Senate Majority Leader Mitch McConnell has enacted rules to bypass committee hearings on the bill, which supporters hope to get signed before the Fourth of July recess. If that happens, people on medical assistance in New Mexico face severe challenges, according to Edwin Park, vice president for health policy with the Center on Budget and Policy Priorities.

"The emerging Senate bill, which is largely mirroring the House bill, would scale back the Medicaid program, and then the coverage levels that were even in place pre-Affordable Care Act would be rolled back as well,” Park said.

The largest group of New Mexicans to be affected would be children. More than 300,000 kids were on Medicaid in the state in 2014, according to the American Academy of Pediatrics.

Still, Republicans argue that Americans deserve relief from the failures of Obamacare.

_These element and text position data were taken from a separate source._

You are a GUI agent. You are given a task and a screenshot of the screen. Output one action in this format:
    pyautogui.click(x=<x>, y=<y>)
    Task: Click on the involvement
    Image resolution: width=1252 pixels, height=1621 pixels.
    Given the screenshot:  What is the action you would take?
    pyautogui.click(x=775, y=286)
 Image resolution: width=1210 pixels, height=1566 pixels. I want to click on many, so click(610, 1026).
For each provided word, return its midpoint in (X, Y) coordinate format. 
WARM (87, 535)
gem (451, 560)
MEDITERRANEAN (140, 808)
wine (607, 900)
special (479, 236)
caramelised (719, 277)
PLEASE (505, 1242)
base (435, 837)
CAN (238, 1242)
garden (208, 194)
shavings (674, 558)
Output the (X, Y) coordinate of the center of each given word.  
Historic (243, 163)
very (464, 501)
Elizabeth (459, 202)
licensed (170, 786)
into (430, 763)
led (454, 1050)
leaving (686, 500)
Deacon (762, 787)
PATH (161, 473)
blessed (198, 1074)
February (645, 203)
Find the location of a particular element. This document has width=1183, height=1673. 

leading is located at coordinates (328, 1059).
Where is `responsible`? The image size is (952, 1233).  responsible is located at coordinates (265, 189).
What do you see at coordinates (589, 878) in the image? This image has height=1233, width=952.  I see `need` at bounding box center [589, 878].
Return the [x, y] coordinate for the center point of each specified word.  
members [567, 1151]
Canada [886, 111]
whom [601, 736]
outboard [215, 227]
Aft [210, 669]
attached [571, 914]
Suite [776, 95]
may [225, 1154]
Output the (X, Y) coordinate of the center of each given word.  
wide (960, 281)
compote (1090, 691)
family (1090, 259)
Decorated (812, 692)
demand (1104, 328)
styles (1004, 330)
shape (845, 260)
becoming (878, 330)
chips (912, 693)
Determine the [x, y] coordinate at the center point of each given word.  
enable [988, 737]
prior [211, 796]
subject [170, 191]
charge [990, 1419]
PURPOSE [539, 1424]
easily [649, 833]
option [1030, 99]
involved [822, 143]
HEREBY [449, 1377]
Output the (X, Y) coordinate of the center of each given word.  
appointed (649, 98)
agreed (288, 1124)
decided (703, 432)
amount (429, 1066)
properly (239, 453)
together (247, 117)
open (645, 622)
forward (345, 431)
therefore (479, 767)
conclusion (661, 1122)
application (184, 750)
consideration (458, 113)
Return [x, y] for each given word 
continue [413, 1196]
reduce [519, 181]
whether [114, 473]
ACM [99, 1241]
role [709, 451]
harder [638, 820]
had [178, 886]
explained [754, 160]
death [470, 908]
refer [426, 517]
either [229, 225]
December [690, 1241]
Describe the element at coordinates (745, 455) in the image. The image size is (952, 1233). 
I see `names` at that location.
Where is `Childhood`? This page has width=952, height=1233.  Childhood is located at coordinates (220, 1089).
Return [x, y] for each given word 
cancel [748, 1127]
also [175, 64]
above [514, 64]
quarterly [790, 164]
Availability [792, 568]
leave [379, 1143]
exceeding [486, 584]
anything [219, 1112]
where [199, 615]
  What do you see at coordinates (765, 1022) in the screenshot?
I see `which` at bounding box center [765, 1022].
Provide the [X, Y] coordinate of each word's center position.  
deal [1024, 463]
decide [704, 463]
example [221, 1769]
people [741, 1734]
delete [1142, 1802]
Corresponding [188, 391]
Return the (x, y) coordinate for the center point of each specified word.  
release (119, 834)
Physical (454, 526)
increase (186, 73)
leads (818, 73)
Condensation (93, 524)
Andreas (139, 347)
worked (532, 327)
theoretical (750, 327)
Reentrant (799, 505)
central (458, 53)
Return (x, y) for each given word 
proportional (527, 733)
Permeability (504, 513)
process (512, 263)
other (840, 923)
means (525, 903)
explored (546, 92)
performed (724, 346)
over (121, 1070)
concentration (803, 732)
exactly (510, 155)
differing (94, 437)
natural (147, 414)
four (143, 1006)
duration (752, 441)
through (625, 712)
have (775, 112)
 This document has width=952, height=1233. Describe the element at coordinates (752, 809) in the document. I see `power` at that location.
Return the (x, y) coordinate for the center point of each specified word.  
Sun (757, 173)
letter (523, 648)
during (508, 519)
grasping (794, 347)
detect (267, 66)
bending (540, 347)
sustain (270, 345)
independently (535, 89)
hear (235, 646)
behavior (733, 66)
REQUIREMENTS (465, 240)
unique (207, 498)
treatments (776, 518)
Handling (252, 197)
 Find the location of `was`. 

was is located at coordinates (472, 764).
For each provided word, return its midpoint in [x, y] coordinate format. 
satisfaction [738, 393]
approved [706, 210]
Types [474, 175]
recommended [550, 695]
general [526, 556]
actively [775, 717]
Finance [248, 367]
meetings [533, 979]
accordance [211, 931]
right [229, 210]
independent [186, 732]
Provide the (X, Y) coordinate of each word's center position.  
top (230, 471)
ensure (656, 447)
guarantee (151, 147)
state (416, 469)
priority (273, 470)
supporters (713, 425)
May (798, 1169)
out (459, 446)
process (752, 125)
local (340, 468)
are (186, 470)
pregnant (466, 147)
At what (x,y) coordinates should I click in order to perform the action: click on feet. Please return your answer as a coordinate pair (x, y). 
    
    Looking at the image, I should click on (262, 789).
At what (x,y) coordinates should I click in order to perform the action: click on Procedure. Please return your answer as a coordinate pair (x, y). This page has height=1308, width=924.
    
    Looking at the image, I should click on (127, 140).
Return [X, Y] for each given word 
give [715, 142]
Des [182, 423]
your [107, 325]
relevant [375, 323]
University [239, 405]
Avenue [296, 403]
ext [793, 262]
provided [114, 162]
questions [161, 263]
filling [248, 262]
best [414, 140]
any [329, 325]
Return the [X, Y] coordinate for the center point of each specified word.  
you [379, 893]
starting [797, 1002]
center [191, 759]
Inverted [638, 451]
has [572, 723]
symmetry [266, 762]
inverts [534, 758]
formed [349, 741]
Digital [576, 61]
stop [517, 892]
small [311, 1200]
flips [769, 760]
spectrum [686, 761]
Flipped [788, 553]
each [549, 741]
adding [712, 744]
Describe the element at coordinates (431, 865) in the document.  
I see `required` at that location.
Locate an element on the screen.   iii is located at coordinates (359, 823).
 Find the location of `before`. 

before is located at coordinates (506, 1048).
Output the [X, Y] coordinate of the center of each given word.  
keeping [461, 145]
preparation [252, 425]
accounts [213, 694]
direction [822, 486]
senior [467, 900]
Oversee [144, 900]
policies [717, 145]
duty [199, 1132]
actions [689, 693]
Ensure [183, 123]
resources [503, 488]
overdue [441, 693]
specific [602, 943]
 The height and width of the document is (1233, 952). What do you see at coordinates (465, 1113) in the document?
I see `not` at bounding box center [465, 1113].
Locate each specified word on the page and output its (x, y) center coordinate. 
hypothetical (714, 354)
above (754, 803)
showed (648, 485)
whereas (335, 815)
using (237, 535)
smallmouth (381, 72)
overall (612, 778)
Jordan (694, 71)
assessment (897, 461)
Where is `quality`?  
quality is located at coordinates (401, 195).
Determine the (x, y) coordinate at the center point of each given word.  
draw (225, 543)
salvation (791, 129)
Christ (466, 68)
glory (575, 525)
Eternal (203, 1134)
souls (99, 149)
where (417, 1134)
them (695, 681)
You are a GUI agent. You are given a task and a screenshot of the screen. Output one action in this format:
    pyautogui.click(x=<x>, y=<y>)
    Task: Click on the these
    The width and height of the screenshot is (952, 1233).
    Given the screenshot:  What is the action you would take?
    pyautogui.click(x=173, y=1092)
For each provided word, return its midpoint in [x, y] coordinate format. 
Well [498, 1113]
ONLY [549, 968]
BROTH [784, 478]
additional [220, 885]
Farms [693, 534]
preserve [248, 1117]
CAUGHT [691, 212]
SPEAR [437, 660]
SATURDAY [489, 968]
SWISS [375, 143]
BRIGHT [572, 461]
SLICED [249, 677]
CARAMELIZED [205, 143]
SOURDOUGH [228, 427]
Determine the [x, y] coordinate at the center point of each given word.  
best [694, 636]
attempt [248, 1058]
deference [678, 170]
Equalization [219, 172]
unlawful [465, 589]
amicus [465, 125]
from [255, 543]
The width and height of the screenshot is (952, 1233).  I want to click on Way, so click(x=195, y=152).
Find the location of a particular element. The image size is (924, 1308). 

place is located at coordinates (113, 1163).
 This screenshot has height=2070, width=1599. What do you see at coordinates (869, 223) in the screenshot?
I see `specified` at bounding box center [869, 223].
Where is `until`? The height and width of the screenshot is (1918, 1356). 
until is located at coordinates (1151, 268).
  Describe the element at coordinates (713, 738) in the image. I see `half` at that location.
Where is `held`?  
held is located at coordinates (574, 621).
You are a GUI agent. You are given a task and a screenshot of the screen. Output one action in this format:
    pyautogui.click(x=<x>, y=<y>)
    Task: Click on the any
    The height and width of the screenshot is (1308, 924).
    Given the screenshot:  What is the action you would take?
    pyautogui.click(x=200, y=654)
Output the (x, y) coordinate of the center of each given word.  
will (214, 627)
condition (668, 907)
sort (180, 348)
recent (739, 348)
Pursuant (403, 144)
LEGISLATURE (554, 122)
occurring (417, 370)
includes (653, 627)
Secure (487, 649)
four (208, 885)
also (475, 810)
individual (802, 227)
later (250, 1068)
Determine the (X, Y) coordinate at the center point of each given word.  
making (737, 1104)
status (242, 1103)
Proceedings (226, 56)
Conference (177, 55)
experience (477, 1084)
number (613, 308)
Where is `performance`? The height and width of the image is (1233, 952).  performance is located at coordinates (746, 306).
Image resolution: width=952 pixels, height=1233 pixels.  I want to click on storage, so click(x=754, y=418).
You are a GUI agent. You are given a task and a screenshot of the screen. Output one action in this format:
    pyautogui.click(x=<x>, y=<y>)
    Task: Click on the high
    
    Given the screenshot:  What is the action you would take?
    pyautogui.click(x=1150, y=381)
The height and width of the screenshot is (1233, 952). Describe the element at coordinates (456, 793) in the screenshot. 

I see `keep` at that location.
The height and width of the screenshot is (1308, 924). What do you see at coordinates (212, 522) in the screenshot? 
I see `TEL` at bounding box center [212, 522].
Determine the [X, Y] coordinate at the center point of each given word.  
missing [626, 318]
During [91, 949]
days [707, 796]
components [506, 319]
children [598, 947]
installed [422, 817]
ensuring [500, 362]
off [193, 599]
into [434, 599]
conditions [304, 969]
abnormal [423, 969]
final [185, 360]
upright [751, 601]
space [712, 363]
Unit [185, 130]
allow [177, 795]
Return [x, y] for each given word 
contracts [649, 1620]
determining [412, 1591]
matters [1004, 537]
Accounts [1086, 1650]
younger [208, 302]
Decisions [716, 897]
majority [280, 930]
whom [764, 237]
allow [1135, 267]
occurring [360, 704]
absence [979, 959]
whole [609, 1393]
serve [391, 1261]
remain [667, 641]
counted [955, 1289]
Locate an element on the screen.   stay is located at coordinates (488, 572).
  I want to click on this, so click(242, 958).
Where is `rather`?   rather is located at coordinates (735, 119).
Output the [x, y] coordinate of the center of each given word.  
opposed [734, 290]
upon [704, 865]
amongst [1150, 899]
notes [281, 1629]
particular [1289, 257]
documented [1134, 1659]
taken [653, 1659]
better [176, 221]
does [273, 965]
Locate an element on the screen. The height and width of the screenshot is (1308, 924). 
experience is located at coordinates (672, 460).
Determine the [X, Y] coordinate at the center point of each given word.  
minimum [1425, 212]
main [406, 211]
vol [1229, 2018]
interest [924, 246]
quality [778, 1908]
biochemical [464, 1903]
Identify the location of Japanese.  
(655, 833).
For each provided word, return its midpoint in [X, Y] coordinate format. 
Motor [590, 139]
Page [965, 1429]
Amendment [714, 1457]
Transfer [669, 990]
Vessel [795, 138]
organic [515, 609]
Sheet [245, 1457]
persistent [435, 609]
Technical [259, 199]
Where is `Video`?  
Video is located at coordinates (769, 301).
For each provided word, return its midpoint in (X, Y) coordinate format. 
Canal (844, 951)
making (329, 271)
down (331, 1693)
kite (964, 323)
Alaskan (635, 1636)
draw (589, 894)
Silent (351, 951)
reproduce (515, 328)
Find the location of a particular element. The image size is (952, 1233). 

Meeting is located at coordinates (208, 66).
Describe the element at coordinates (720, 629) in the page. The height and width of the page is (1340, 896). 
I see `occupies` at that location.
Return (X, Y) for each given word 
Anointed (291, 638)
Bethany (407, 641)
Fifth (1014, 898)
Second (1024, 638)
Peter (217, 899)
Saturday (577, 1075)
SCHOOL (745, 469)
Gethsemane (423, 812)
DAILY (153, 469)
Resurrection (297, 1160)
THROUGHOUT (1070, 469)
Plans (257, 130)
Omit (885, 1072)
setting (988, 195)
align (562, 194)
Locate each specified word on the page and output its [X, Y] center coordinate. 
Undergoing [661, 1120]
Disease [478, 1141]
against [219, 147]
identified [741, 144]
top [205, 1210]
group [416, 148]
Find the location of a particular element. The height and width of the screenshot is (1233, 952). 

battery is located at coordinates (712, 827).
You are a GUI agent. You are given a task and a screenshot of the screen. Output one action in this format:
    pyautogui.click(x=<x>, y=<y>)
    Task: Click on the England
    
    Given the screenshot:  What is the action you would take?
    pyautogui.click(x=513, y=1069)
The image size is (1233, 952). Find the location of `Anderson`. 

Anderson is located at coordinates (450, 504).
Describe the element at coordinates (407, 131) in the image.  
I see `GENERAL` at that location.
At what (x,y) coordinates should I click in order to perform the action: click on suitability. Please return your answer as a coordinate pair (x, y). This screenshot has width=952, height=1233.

Thirteen senators - none from New Mexico - have been meeting behind closed doors ever since the American Health Care Act passed the House of Representatives in May, making changes to the bill. With only a week until the Senate vote and no committee evaluations, the heat is on to either pass or kill the plan.

Groups such as MoveOn are working overtime to rally Democrats and Independents to defeat the bill. Park said one reason to do so is that progress that was made with Medicaid expansion would be erased.

"That is very large Medicaid cuts and millions of low-income individuals who would otherwise be on Medicaid losing their coverage,” he said.

If the AHCA passes in the Senate, where Republicans hold a 52-to-48 majority, changes will need approval from the House again before it can be signed by the president.